» What is needed: Every line in the records below that holds the word "button" is to be copied.
──────── Information supplied ────────
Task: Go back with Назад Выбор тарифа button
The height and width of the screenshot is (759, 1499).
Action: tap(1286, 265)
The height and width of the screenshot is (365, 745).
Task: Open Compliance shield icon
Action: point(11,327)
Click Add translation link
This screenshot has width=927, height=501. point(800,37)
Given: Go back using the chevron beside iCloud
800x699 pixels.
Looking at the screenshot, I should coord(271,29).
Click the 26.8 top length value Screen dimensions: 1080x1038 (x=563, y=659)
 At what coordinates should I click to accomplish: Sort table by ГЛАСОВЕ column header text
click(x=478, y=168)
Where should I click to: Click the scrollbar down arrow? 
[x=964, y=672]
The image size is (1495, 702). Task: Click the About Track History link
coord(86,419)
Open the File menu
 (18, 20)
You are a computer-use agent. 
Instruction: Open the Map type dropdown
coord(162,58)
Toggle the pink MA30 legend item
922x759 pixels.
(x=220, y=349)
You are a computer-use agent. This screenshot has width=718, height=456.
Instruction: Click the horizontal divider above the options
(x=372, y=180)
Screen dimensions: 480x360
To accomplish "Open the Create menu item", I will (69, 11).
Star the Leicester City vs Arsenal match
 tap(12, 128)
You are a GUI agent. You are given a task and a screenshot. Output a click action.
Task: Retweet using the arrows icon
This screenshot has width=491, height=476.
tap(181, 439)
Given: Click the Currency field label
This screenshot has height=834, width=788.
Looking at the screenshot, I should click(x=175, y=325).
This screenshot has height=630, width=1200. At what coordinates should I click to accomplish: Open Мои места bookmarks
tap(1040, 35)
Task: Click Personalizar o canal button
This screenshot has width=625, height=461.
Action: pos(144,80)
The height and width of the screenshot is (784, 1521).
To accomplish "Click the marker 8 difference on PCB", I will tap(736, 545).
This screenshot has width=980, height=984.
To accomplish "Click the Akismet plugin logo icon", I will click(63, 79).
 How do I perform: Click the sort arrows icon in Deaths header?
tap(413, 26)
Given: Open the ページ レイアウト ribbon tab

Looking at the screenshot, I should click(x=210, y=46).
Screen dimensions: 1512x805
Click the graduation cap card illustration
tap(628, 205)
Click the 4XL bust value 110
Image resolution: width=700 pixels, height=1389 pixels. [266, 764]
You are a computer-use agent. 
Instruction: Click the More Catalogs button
────────
» Result for this exercise:
Task: Go back with Назад Выбор тарифа button
Task: Click Personalizar o canal button
Instruction: Click the More Catalogs button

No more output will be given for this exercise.